The electrical properties of deep copper- and nickel-related centers in silicon

Abstract

The dominant deep level defects related to copper and nickel in p-type silicon have been studied using deep level transient spectroscopy. Three acceptor states are observed in copper-doped silicon (Ev+0.20 eV, Ev+0.35 eV, and Ev+0.53 eV) and three acceptor states observed in nickel-doped silicon (Ev+0.18 eV, Ev+0.21 eV, and Ev+0.33 eV). All of these defects are neutralized by reaction with atomic hydrogen, and a concentration profile for the Ev+0.18 eV Ni-related state is given as a function of the duration and temperature of the exposure to the hydrogen plasma.
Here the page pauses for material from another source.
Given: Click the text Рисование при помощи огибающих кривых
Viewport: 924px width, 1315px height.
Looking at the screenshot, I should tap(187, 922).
Gamma irradiation produces additional donor levels at Ec−0.38 eV in the copper-doped material, and at Ec−0.32 eV in the nickel-doped material. Finally, the room temperature motion of three of the acceptor levels, Cu(Ev+0.20 eV) and Ni(Ev+0.21 eV, Ev+0.33 eV), under the influence of the electric field in a reverse biased p-n junction is reported. The mobilities obtained for centers associated with these three levels at 25 °C were 10−14, 6×10−15, and 2×10−15 cm2 V−1 s−1, respectively.